Look through the data that follows and copy each line with the string "will".

Data extract: Begin

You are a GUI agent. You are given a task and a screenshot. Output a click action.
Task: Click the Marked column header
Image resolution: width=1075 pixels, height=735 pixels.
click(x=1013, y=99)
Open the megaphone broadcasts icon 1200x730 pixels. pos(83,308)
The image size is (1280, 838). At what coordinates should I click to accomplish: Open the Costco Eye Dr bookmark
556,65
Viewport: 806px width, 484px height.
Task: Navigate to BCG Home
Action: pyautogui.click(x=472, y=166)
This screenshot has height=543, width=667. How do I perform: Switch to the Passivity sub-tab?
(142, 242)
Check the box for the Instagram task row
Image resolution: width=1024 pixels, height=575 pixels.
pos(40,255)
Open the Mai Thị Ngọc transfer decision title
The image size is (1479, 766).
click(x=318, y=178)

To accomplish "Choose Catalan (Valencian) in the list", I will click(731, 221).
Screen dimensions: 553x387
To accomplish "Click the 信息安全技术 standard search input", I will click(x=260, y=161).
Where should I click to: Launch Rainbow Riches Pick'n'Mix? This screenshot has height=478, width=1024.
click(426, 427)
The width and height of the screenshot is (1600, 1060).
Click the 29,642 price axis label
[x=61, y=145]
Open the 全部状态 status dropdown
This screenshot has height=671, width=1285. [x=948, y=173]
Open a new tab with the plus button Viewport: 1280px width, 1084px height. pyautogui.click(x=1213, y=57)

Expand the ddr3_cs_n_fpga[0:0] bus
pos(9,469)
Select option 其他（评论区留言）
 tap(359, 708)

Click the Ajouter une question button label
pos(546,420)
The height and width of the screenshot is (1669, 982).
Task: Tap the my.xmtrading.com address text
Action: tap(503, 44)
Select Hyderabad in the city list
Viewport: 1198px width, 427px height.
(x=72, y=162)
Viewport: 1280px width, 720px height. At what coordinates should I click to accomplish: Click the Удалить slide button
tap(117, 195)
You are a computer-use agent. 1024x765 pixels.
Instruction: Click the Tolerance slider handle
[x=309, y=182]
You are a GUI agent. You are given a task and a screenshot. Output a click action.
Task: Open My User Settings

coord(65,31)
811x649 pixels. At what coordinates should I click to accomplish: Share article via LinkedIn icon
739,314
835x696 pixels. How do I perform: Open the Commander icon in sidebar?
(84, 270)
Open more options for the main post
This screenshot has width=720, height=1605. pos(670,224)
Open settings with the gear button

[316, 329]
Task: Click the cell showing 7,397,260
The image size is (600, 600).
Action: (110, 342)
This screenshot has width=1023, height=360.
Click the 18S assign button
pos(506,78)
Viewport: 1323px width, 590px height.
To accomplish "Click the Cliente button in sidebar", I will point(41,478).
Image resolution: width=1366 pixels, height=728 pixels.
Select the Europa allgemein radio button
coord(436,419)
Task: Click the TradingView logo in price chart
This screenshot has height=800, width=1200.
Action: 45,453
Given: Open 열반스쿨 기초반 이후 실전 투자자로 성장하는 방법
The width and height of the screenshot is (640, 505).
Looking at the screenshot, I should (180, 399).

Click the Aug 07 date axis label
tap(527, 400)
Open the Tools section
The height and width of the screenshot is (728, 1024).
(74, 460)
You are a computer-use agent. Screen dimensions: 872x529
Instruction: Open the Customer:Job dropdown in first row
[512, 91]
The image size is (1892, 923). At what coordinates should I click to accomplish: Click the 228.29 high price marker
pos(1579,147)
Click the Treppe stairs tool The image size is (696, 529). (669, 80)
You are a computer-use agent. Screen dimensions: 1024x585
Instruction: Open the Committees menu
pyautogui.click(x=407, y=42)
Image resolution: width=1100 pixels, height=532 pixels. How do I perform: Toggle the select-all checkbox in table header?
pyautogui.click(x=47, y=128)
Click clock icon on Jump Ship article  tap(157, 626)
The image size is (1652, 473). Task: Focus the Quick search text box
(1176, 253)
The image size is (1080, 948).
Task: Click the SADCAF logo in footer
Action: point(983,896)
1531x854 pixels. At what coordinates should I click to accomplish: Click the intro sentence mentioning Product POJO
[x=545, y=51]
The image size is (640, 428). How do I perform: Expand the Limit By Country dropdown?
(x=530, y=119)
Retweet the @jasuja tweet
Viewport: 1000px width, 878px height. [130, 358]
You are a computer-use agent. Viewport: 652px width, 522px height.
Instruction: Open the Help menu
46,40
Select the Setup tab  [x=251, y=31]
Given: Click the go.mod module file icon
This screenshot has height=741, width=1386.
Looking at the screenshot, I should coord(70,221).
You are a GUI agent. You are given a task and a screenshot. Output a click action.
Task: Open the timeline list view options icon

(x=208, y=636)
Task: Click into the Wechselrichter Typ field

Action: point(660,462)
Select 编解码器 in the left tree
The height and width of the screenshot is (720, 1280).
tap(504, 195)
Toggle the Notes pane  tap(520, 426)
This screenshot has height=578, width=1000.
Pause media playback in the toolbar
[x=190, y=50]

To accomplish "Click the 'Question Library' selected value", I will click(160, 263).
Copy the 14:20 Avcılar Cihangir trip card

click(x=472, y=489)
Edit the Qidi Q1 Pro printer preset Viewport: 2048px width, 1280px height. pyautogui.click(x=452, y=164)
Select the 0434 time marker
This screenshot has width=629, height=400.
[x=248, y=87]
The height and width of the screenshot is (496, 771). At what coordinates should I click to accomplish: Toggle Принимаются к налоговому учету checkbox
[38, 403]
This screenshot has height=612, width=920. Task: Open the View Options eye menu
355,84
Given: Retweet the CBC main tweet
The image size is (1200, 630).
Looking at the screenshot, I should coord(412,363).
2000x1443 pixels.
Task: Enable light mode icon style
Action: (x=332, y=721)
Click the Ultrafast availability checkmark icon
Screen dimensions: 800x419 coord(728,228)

Data extract: End

◆ **Solution for this problem**
To accomplish "Choose Catalan (Valencian) in the list", I will click(731, 221).
To accomplish "Click the 信息安全技术 standard search input", I will click(x=260, y=161).
To accomplish "Click the Cliente button in sidebar", I will point(41,478).
To accomplish "Click the 'Question Library' selected value", I will click(160, 263).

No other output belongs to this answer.